On parle beaucoup du Ready to : ready to grid, ready to service… l’interconnexion et l’interopérabilité sont devenues des notions clés...
Kevin Cardona : Le constat est simple : l’expérience de nos contemporains nécessite fluidité, vitesse et continuité dans les services utilisés. Les objets connectés, les médias avec un accès à des contenus personnalisés, la disponibilité permanente de documents de travail (Cloud et autres)... nous le rappellent
chaque jour. On est passé, en quelques années, de l’Internet of Things (IoT) à celui des services et aujourd’hui à l’Internet of Me. Le lieu de travail n’échappe pas à cette nouvelle donne et doit accueillir de manière flexible ou agnostique les expériences individuelles... et collectives, impulsées par l’entreprise elle-même.
Thomas Charvet : Cette multiplicité d’expériences va se traduire par la nécessité pour le bâtiment d’être un réceptacle. On va observer une présence de plus en plus grande de services dans les immeubles ou d’espaces qui ne relèvent pas a priori de l’entreprise, mais fusionneront les espaces-temps du travail et de la vie privée. Ces espaces seront tour à tour conviviaux, ludiques, studieux… selon les choix de l’utilisateur, mais toujours “prêts à servir”.
Plus que jamais la promotion acquiert une dimension prospective. Avoir un temps d’avance devient-il prépondérant pour remporter les marchés ?

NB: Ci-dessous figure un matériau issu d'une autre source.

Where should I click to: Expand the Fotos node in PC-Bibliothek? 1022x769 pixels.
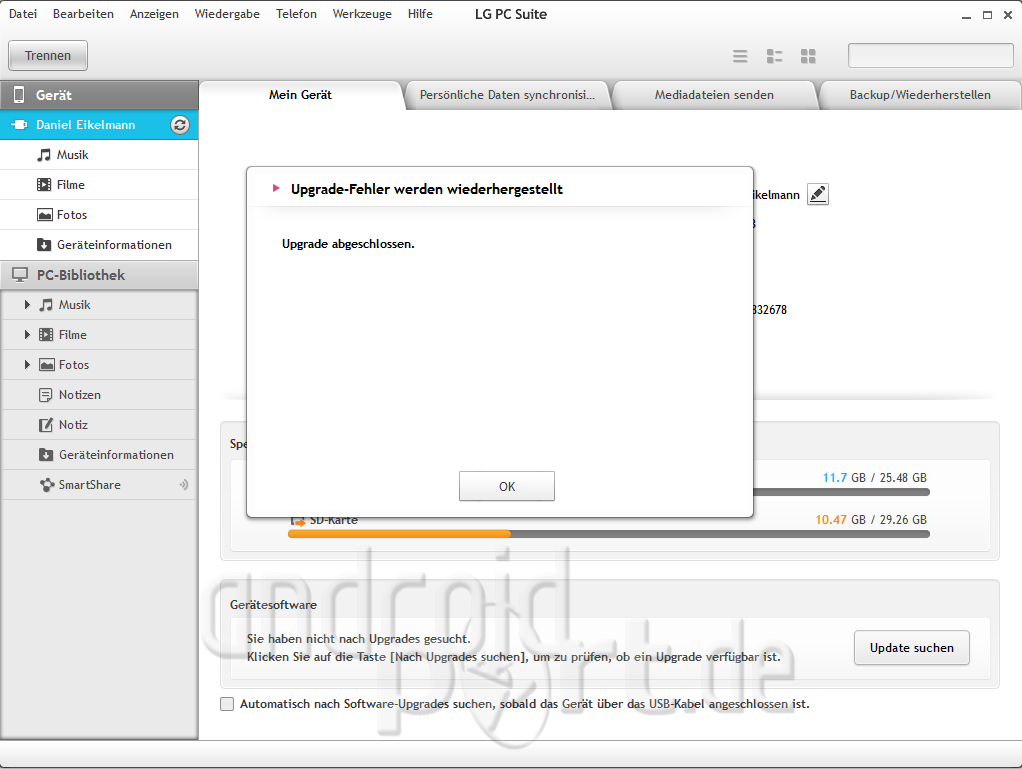[x=28, y=365]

T. C. : Ça l’a toujours été, mais l’innovation est effectivement devenue un levier puissant. Les investisseurs attendent du promoteur des idées originales et inédites. Dans un monde qui change rapidement, ils redoutent l’obsolescence et les coûts de réaménagement ou de vacance que cela peut engendrer. Le bâtiment doit rester attractif et compétitif.
C’est pour cela que la flexibilité est aussi importante. Le message que souhaite entendre l’investisseur c’est que quel que soit l’utilisateur, il pourra utiliser l’immeuble et ses services dans un niveau de détail, proche du sur-mesure.

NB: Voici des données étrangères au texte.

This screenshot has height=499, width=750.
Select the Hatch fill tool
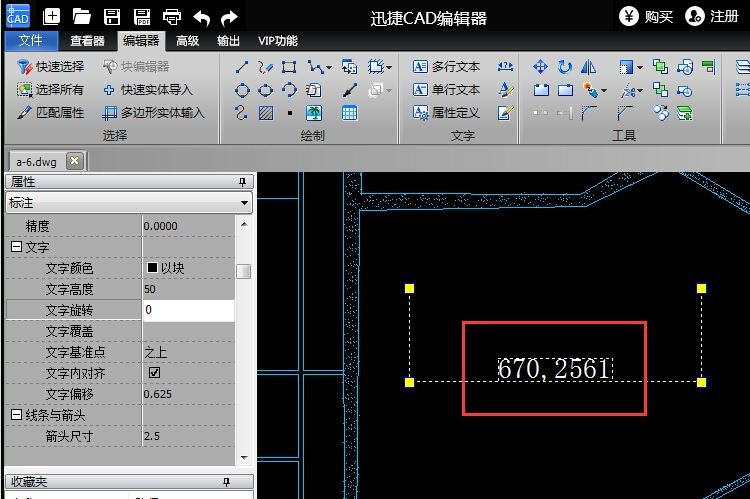[x=266, y=113]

“L’IMMEUBLE DE BUREAUX DU FUTUR, C’EST LE LIEU DE TRAVAIL QUI RÉPOND AU LIFESTYLE DE L’ENTREPRISE QUI L’OCCUPERA...” Kevin Cardona
K. C. : Est-ce que les utilisateurs voudront piloter leur environnement (lumière, confort, services, …) avec leur smartphone ou demain par la voix ? Où qu’ils soient ? Probablement pas tous. Mais nous devons être capables de leur livrer un bâtiment ready to service, moyennant des travaux à coûts maîtrisés et acceptables par la chaîne de valeur et des compétences de l’immobilier. Je pense très sincèrement qu’en proposant un immeuble de bureaux qui va permettre d’attirer, de recruter et de retenir des talents tout en favorisant la productivité de l’entreprise, nous faisons vibrer une corde bien plus importante auprès d’un décideur que le simple calcul comptable en kilowatts/heure consommés.
“QUEL QUE SOIT L’UTILISATEUR, IL POURRA UTILISER L’IMMEUBLE ET SES SERVICES DANS UN NIVEAU DE DÉTAIL PROCHE DU SUR-MESURE. ” Thomas Charvet
Il semblerait que l’on bouleverse les codes du bâtiment de bureaux…

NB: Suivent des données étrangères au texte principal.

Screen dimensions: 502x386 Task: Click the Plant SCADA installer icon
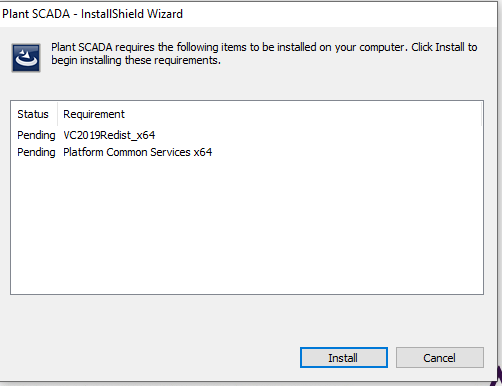(x=26, y=58)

T. C. : Et ce n’est pas qu’une image ! On peut prendre l’exemple de Google à Londres. Leur restaurant d’entreprise est à l’étage “noble”, le dernier avec grande terrasse et vue sur Londres… Là où dans la conception classique, trônaient les directions. Les escaliers, auparavant relégués en arrière-plan par les ascenseurs, ont été remis à l’avant, et l’on a transformé les parkings voitures en place de vélos. Le message est clair : on est dans une entreprise de la vigueur aussi bien intellectuelle que physique.
Le bâtiment lui-même cherche sa définition. Smart building, Cognitive Building, Building as a service : quel terme vous semble être le plus approprié ?
K. C. : J’aime pour ma part parler de responsive building ou d’immeuble communiquant, l’analogie avec les new techs est signifiante. Être responsive, c’est adapter un format à un usage. Prenez deux smartphones : deux coques sensiblement identiques, deux systèmes différents, un certain degré de compatibilité, mais avant tout un lifestyle. C’est tout le sujet ! L’immeuble de bureaux du futur, c’est le lieu de travail qui répond au lifestyle de l’entreprise qui l’occupera…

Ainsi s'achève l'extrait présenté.